PROBLEM TO WORK ON - Can you rewrite the entries from the line containing "This screenshot has" through the end of the entries as a two-column CSV with the headers instruction and response? Each entry should be one row, with its text and answer each in a single quoted field, line breaks replaced by spaces, and the pictures left out.

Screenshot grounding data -
[Start of Attachment]

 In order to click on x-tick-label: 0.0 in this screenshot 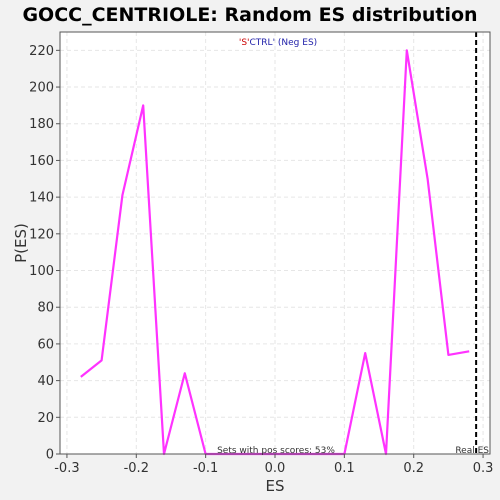, I will do `click(276, 468)`.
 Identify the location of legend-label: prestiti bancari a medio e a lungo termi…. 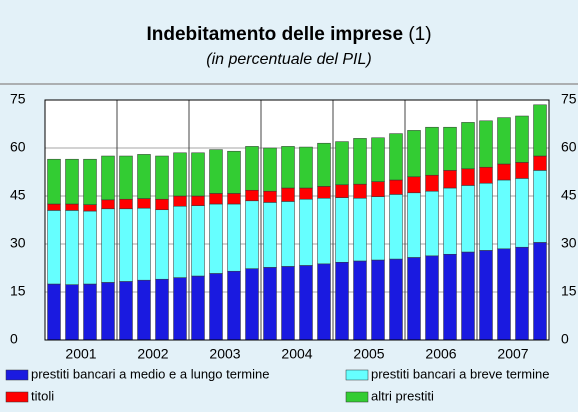
(150, 374).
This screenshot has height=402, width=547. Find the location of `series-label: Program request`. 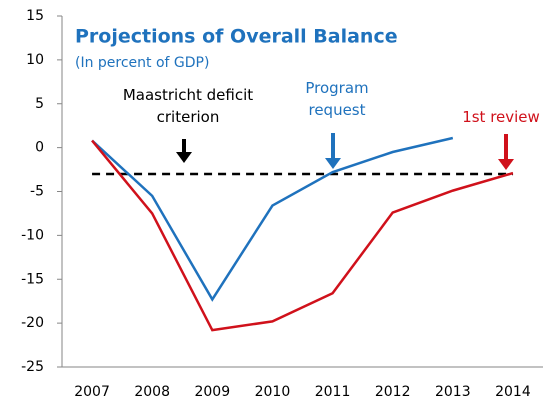

series-label: Program request is located at coordinates (337, 99).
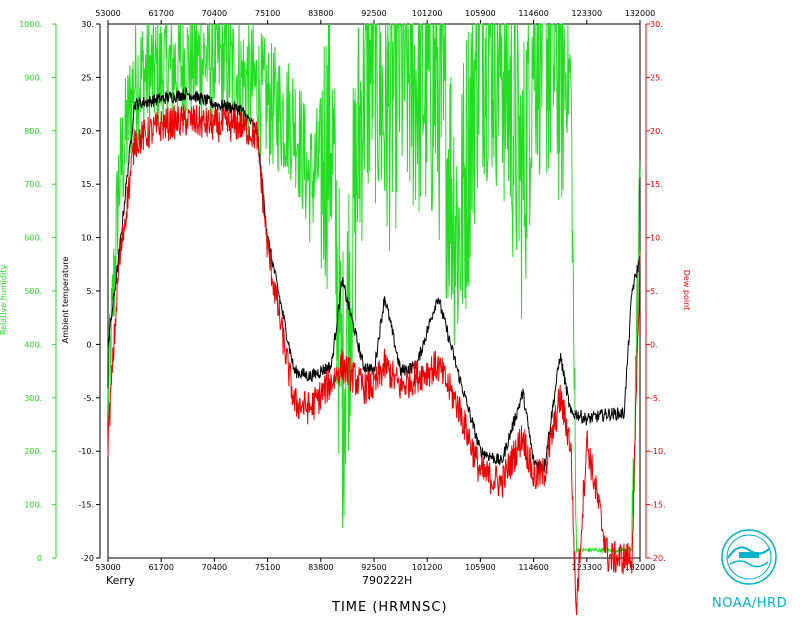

[End of Attachment]

RESPONSE BOX -
instruction,response
"This screenshot has height=402, width=547. Find the location of `series-label: Program request`.","series-label: Program request is located at coordinates (337, 99)."